La vitesse de la lumière, faut-il le dire, ce n'est pas rien et, même à Francorchamps, on est loin de l'approcher significativement. Généralement, on la simplifie en disant qu'elle vaut 300.000 km/s et on avance qu'il s'agit de la vitesse la plus importante qu'il soit possible d'atteindre (notée c, elle vaut plus exactement 299.792.458 mètre/seconde, mais ne vous attendez pas pour autant à la clémence des autorités si vous êtes flashé à cette vitesse). Là où les choses deviennent intéressantes en ce qui nous concerne c'est lorsque la relativité restreinte indique qu'en s'approchant de ces vitesses on s'aperçoit d'une différence d'écoulement du temps entre une horloge immobile et une autre en mouvement.

Contraction de l'espace et dilation du temps
L'expérience suivante montre comment Einstein appliqua «simplement» le théorème de Pythagore, à 4 dimensions pour démontrer la théorie de la relativité restreinte!

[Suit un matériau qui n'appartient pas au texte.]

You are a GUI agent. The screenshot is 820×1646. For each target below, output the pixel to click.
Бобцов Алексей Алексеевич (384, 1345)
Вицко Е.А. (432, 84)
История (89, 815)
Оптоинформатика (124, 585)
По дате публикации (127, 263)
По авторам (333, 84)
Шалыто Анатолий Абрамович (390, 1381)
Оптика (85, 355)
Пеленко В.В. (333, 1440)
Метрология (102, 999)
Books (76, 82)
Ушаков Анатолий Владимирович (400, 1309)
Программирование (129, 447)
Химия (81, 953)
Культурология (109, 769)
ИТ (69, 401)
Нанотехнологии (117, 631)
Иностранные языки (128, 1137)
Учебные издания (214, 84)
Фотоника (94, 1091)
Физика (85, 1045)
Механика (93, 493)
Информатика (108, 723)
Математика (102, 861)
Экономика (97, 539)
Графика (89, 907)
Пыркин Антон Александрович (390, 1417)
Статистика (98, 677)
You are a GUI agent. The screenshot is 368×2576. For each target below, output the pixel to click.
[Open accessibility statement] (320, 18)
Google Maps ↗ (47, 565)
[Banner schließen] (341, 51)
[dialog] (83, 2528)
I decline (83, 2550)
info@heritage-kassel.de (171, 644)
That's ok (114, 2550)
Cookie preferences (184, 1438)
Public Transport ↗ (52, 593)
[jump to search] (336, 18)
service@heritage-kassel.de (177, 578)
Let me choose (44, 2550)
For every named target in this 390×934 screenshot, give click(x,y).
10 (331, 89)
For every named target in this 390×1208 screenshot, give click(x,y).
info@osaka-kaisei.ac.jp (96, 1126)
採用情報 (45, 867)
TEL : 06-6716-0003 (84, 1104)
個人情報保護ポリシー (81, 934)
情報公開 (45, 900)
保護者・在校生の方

Observateur et miroirs immobiles
Distance observateur miroir: d
Durée de parcours de la lumière vers le miroir, aller-retour: t = 2d / c => d = 1/2 t . c

L'observateur avance et le miroir reste immobile
Longueur du parcours effectué par la lumière : 2D
Durée du parcours de la lumière : T = 2D / c D = 1/2 T . c

Vitesse de l'observateur par rapport à l'espace dans lequel miroir et horloges indiquant le temps sont immobiles ( référentiel immobile) : V
Distance entre les deux horloges, l'une au point de départ, l’autre au point d'arrivée : L = V . T
On applique Pythagore: D² = d² + ( L/2 )² On Remplace : (1/2 T . c)² = (1/2 t . c)² + (1/2 V . T)²
On Simplifie : (T . c)² = (t . c)² + (V . T)² et T² . c² = t² . c² + V² . T²
Et pour T : T² . c² - V² . T² = t² . c² et T² ( c² - V²) = t² . c²
Division par c : T² ( 1 - V²/c² ) = t²

 

Au final

T = t . ( 1 - V²/c² ) -1/2
T / t = g (=gamma - Et ce n'est pas de la pub!))
g=( 1 - (V/c)2 ) -1/2

Le facteur gamma est égal au rapport des temps propres de chacun des référentiels, plus la vitesse relative est élevée plus le décalage est important.
«Vu» de la terre, le frère voyageur vieillit moins vite (Mais il faut dire aussi que le frère resté sur terre aura du supporter la belle-mère!) Lors des retrouvailles ils n'auront donc plus le même âge !
Le paradoxe intervient dés lors que l'on s'exclame «Mais que diable... «Vu» de la fusée c'est la terre qui est en mouvement à grande vitesse !» Donc ce calcul se vérifie aussi dans l'autre sens. Et voilà toute une génération de vieux scientifiques qui pètent les plombs.

Conclusion

En fait tout ce présente comme s'il s'agissait d'un "paradoxe" sans en être réellement un !   On croit pouvoir prendre la science en défaut, il n'en est rien.  En effet, qui à parlé de retrouvailles? Pour que celles-ci puissent avoir lieu, il faut que le voyageur fasse demi-tour, et un demi-tour engendre ce qu'on appelle en physique une accélération (physiciens et autres scientifiques, du moment qu'ils sont dans leurs laboratoires et pas au volant de leurs voitures, ne connaissent que l'accélération, ainsi ils diront donc d'un freinage qu'il s'agit d'une accélération négative. Même chose dans le cas de la force centrifuge, même si le résultat du mouvement est un retour au point de départ il s'agit bien d'une accélération dont le mobile est "victime".). Ce demi-tour suppose un changement de référentiel du jumeau voyageur, ce qui lève l'apparent paradoxe.